Being a shitty journalist who apparently doesn't do his research, I didn't realize that the show at Churchill's was going to be start to finish excellent. Lil' Daggers did this "The Strokes made a sludge album" thing, Band In Heaven did a fine rendition of "what if Smashing Pumpkins made an album for Hozac?" Lots of energy all around, even as the place was just filling up. Teepee sounded significantly better playing in a real venue instead of a big concrete box. Kind of this whole goth post-punk sound that I have a hard time putting my finger on since what is this rock music stuff anyway? Enough dB's to clear your sinuses though. At some point while this was all happening, I went backstage to get some more rum and figured I better get Merchandise to a say a thing or two. As he was simply trying to close the bathroom door, the bassist insisted that he had no wisdom and that I should ask Carson, who apparently does all the talking. Bullshit, everyone has some kind of wisdom, even if it's just "don't water flowers during a heat wave." Anywho, the rum went down and Merchandise was crushed it and I was genuinely surprised to see that it was only a trio because the dudes brought like 8 people backstage. But I should have known in advance, I guess.
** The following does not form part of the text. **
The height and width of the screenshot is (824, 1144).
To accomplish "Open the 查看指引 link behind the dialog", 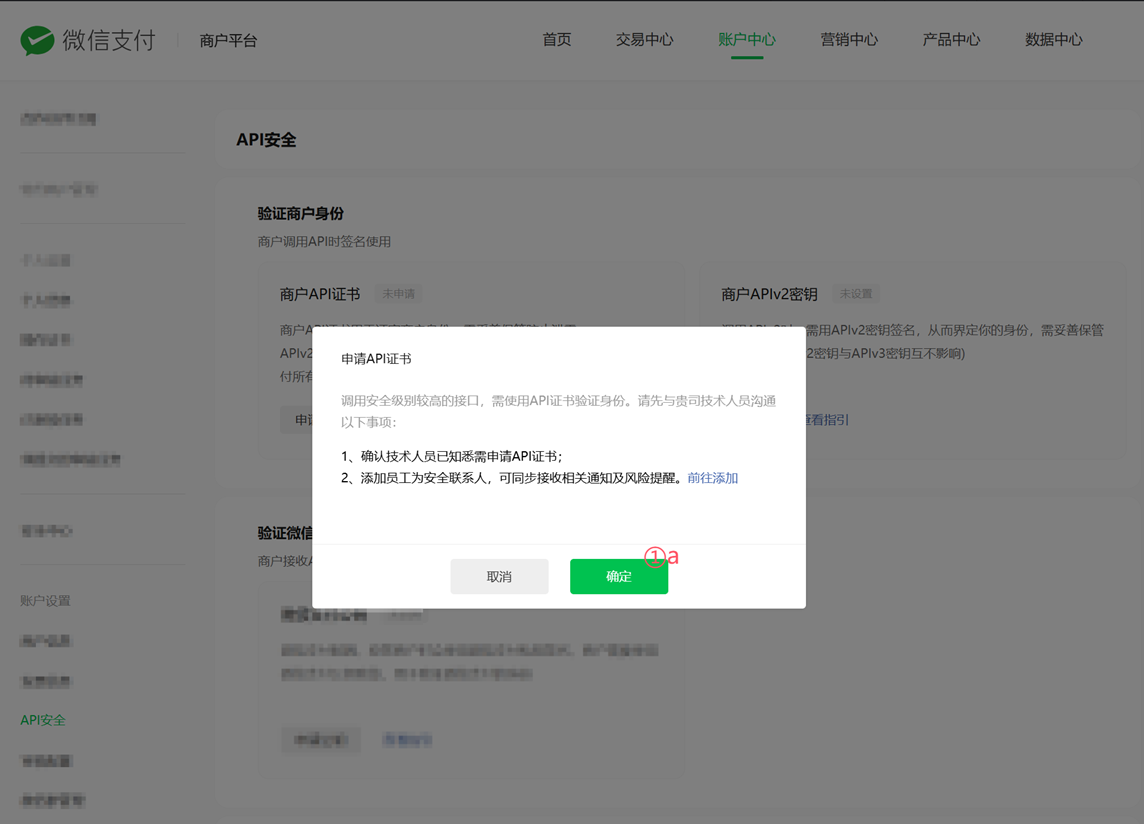I will (828, 420).
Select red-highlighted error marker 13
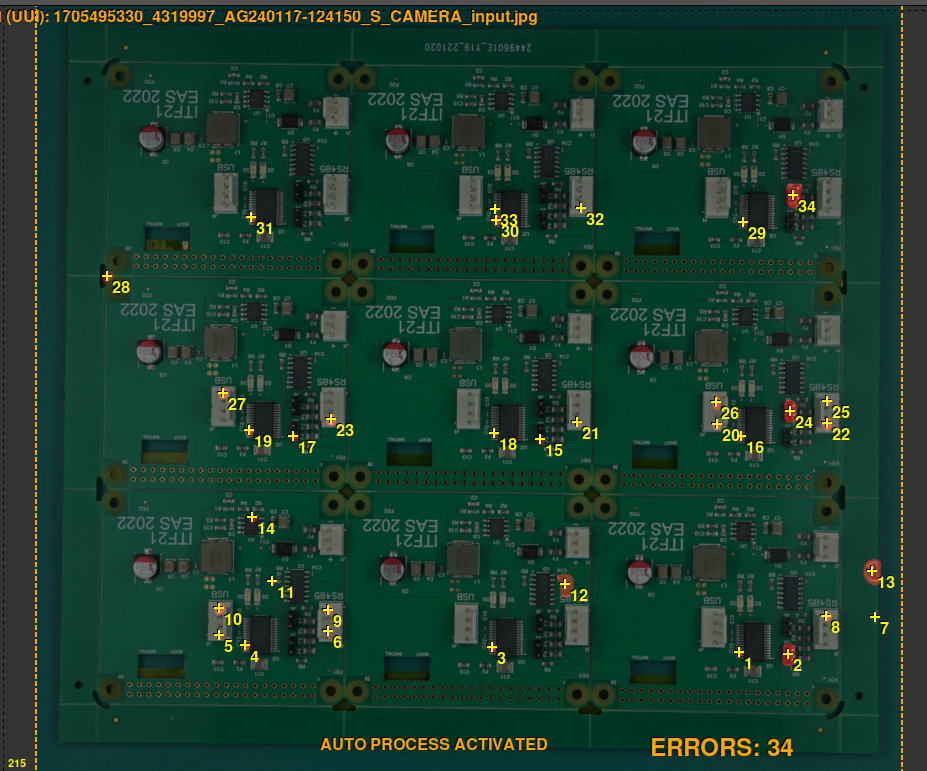The height and width of the screenshot is (771, 927). [872, 571]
If there is one thing that I learned in Miami this week-- aside from the fact that there are bartenders who don't know what a goddamn tall boy is-- it's the fact that all airs put on in Miami are results of very deliberate effort. This wisdom came thanks to Andrew, who detailed the sheer effort of trying to get a band, even a scene, noticed in a city that the country largely doesn't pay attention to. He rattled down a list of all of the bands from around the country that he tried to book for his Churchill's show and it quickly because obvious that he was working just as hard to display his Miami-- a place where rock lives, breathes and thrives-- as the guy running the mermaid party did to promote his metropolis of upper-crust low brow. Between Miami Beach's art deco, Wynwood's street art paradise and the distinctly insular ethnic neighborhoods, Miami is a town of bold images. Few of these images are incidental, and Miami-- just as any city worth a damn-- is one in which the cultivation of them is the culture itself. So Art Basel's ceaseless surrealism doesn't necessarilly reveal something constantly bubbling under the city's surface. If anything it reveals the city's capacity to be what it must when it must.